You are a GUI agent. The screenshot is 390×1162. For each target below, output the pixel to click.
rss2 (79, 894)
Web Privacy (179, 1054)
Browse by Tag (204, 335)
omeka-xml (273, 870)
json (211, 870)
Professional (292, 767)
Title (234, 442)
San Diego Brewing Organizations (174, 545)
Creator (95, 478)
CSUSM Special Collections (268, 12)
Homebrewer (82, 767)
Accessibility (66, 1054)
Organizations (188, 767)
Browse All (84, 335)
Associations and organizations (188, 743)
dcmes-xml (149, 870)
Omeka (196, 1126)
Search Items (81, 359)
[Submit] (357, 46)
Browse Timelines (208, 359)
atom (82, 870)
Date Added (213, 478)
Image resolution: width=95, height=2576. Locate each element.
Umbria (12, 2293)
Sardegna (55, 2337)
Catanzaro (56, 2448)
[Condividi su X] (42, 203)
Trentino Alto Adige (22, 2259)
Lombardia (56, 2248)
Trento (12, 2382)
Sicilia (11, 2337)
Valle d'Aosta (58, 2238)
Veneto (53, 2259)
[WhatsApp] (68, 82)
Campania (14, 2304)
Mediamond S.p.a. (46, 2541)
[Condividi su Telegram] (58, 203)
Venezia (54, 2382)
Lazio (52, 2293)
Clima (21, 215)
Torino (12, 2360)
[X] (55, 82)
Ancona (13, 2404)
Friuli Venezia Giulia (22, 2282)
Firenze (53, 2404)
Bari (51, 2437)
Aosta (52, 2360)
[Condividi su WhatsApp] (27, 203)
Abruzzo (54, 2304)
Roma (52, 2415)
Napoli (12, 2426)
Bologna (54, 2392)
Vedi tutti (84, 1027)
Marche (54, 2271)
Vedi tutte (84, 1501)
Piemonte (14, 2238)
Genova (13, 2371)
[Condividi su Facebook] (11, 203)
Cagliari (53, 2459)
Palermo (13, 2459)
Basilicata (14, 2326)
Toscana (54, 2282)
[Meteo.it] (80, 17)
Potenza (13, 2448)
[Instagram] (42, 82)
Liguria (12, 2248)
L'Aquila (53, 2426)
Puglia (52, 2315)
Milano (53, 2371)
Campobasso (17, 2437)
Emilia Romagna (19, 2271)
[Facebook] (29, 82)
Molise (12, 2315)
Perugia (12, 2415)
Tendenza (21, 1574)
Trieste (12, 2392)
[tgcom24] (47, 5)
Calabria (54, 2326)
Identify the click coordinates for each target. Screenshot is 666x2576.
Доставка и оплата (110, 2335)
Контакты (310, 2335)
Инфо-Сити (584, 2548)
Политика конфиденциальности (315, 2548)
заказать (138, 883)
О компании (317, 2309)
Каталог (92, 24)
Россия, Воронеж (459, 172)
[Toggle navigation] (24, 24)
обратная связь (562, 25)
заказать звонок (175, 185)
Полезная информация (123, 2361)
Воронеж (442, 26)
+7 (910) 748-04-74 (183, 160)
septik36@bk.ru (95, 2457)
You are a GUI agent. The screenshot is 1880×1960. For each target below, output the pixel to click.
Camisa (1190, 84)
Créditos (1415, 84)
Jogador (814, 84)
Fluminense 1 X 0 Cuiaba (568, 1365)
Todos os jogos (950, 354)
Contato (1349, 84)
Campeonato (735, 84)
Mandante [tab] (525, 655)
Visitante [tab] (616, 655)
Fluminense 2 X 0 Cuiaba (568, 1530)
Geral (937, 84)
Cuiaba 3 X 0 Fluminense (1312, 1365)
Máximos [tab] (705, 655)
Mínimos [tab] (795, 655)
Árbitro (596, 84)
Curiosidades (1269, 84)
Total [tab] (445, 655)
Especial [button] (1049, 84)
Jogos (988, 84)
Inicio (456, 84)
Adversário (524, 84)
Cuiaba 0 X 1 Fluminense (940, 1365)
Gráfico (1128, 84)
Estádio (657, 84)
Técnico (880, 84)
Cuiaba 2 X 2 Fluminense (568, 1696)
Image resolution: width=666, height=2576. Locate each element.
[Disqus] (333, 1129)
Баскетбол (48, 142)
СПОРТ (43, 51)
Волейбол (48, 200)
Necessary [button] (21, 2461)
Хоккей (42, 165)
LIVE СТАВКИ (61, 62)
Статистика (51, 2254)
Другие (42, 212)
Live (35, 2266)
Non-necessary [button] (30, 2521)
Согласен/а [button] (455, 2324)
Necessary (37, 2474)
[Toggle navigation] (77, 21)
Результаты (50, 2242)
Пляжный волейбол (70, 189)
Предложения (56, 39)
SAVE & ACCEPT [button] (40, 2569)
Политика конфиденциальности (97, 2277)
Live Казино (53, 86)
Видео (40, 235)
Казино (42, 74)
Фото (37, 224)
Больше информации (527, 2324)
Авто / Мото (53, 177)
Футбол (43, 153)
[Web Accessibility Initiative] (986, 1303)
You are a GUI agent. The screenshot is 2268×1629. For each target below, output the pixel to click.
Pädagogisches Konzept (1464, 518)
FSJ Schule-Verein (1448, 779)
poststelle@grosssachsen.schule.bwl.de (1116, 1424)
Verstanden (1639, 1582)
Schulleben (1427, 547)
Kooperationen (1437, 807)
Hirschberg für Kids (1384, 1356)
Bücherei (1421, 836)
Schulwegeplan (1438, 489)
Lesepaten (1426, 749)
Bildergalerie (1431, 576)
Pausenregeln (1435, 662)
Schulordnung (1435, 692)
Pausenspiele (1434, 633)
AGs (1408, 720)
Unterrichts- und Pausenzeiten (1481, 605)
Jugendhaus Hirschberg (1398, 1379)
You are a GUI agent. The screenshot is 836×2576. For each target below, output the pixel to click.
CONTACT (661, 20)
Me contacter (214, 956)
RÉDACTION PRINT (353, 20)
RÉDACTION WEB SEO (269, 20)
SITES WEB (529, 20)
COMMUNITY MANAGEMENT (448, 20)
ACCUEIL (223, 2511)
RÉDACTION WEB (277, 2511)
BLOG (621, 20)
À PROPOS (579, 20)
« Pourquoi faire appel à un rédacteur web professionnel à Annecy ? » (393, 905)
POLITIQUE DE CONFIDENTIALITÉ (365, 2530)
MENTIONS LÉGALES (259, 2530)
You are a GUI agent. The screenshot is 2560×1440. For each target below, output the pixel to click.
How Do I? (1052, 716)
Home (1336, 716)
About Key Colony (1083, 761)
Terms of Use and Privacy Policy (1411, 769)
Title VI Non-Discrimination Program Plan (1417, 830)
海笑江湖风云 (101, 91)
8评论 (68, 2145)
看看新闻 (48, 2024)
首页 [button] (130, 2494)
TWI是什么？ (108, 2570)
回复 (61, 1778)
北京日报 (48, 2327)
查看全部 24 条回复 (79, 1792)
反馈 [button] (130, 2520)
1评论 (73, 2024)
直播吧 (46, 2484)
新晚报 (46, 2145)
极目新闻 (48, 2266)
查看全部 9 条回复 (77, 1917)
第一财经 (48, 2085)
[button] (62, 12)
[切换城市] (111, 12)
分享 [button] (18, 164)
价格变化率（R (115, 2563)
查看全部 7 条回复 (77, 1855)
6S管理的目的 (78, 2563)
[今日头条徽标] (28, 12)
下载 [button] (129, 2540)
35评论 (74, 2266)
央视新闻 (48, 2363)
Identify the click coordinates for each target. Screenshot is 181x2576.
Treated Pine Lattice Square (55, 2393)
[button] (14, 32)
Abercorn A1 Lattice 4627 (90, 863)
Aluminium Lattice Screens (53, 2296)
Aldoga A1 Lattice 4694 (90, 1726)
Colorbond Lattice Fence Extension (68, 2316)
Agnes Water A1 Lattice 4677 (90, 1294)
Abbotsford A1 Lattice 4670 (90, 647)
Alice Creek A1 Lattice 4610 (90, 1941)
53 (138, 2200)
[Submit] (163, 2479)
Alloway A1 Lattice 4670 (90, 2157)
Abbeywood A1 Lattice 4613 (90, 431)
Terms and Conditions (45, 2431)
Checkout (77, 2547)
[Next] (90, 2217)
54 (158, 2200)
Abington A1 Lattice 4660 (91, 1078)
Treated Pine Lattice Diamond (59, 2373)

Task
From the first line of the data above through the line containing "Genova (13, 2371)", set each line down again exactly; include both ends and omit everything else.

Response to the exercise
You are a GUI agent. The screenshot is 390×1162. For each target below, output the pixel to click.
rss2 (79, 894)
Web Privacy (179, 1054)
Browse by Tag (204, 335)
omeka-xml (273, 870)
json (211, 870)
Professional (292, 767)
Title (234, 442)
San Diego Brewing Organizations (174, 545)
Creator (95, 478)
CSUSM Special Collections (268, 12)
Homebrewer (82, 767)
Accessibility (66, 1054)
Organizations (188, 767)
Browse All (84, 335)
Associations and organizations (188, 743)
dcmes-xml (149, 870)
Omeka (196, 1126)
Search Items (81, 359)
[Submit] (357, 46)
Browse Timelines (208, 359)
atom (82, 870)
Date Added (213, 478)
Image resolution: width=95, height=2576. Locate each element.
Umbria (12, 2293)
Sardegna (55, 2337)
Catanzaro (56, 2448)
[Condividi su X] (42, 203)
Trentino Alto Adige (22, 2259)
Lombardia (56, 2248)
Trento (12, 2382)
Sicilia (11, 2337)
Valle d'Aosta (58, 2238)
Veneto (53, 2259)
[WhatsApp] (68, 82)
Campania (14, 2304)
Mediamond S.p.a. (46, 2541)
[Condividi su Telegram] (58, 203)
Venezia (54, 2382)
Lazio (52, 2293)
Clima (21, 215)
Torino (12, 2360)
[X] (55, 82)
Ancona (13, 2404)
Friuli Venezia Giulia (22, 2282)
Firenze (53, 2404)
Bari (51, 2437)
Aosta (52, 2360)
[Condividi su WhatsApp] (27, 203)
Abruzzo (54, 2304)
Roma (52, 2415)
Napoli (12, 2426)
Bologna (54, 2392)
Vedi tutti (84, 1027)
Marche (54, 2271)
Vedi tutte (84, 1501)
Piemonte (14, 2238)
Genova (13, 2371)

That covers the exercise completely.